Ainda não estamos vivendo um momento de alívio, mas acho que temos conquistas. Uma delas é a gente ter mais consciência, é falar mais sobre machismo, é entender comportamentos machistas, saber identificar. O problema desses comportamentos estruturais é que eles vão limitando sem que a gente perceba. No momento em que a gente fala sobre isso, começa a entender que o problema não é nosso, é do outro. É da sociedade. E isso traz liberdade. Vamos conseguindo nos libertar de padrões. No filme, a minha personagem enfrenta isso. Ela tem os ideais dela, mas é fechada, porque precisa desenvolver uma defesa. E isso, às vezes, machuca. Mulheres em ambientes extremamente masculinos têm de desenvolver uma casca muito dura.

Você é mãe de uma menina. Tem esperança de que vai ser diferente para ela?
Já é e vai ser. Toda geração dá um passo além. Essa é a beleza da vida. Pelo menos eu tenho essa fé.

“Mulheres em ambientes extremamente masculinos têm de desenvolver uma casca muito dura”

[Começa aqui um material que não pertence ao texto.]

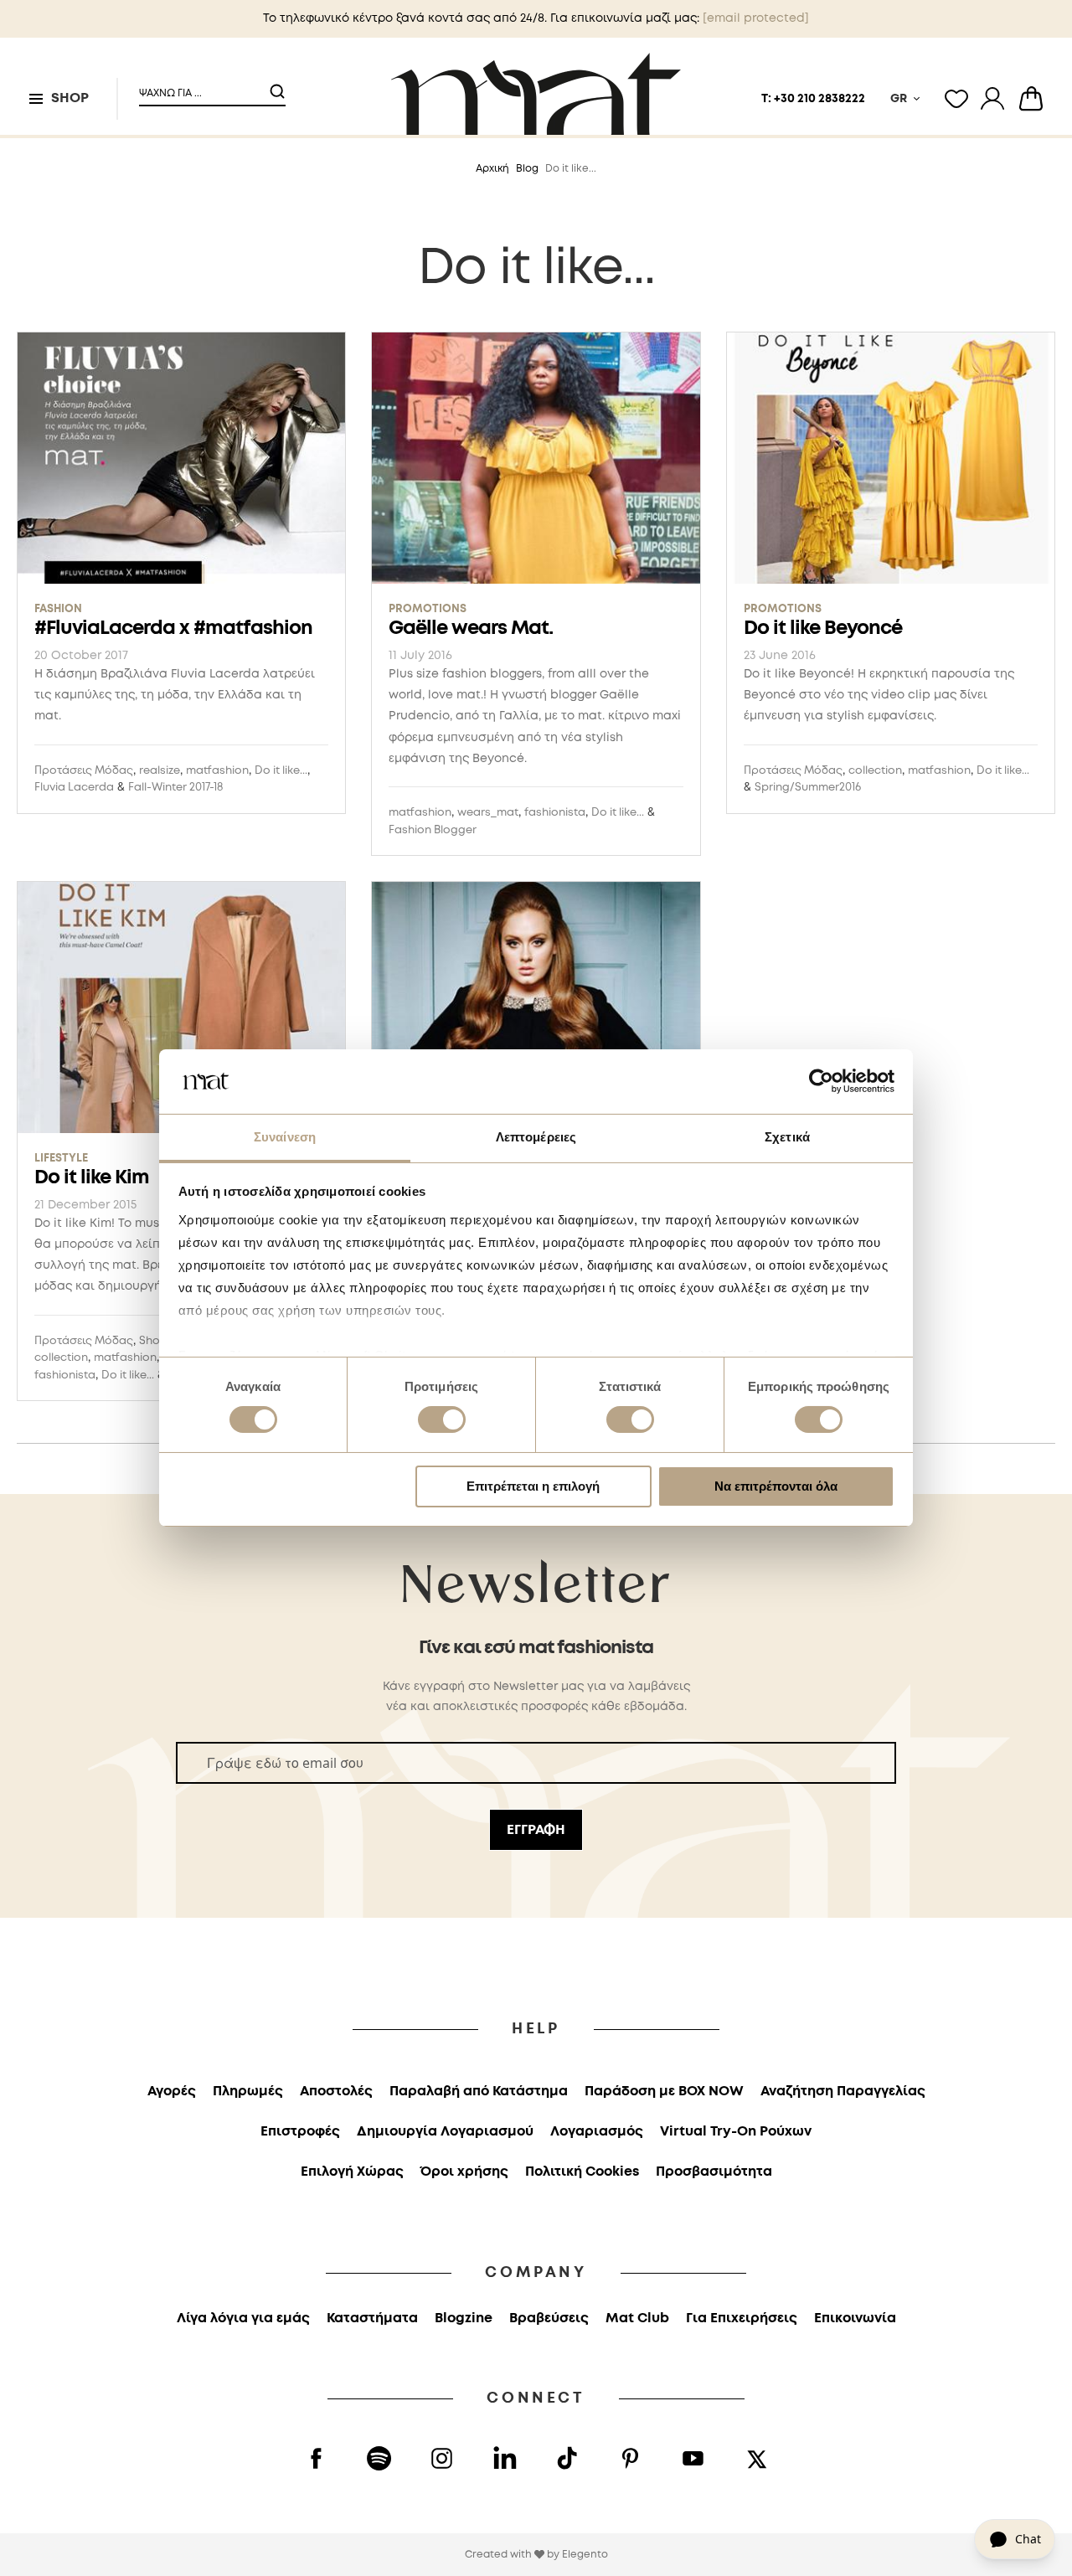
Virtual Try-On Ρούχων (736, 2131)
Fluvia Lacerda (74, 787)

Como prepara sua filha para viver em uma sociedade machista e racista também?
Eu procuro muito fortalecer a autoestima dela. Ela tem 7 anos, é nova, mas já sofreu racismo e começou a entender o que é. E isso é muito duro, é muito cruel. É inacreditável e acontece, é real. Sempre me achei muito consciente, mas, depois que eu me tornei mãe de uma menina negra, eu entendi, eu senti. É uma dor que eu não tenho como diminuir. Posso estar ao lado dela, fortalecendo-a, brigando onde posso brigar, mas é uma coisa difícil porque nunca vou sentir o que ela sente. É uma angústia. Mas é algo que me fez estar mais atenta, mais vigilante, me repensar, provocar meus amigos, minha família. Porque uma sociedade mais igualitária, que não tem preconceito, é melhor para todo o mundo. Ser antirracista é um momento de vigilância profunda, constante. De a gente se desconstruir.

Em setembro, você chega aos 40. Como está se sentindo?
Maravilhosa. Todo aniversário eu dou festa. Adoro. Espero que a pandemia permita. Estou me sentindo super bem, em um ano super bonito, dirigindo uma série de ficção, A vida pela frente, que criei com minhas sócias e vou dirigir com o Bruno Safadi. Estou realizando um sonho. Minha filha está bem, Minha mãe está bem. Sempre vivi muito o presente. Nunca quis voltar ao passado. Gosto do que está acontecendo hoje. Vejo o que precisei passar para estar aqui hoje e acho bom. Acho bom mesmo.

Não tem galho de envelhecer?
Cara, a juventude é um defeito que se corrige a cada dia.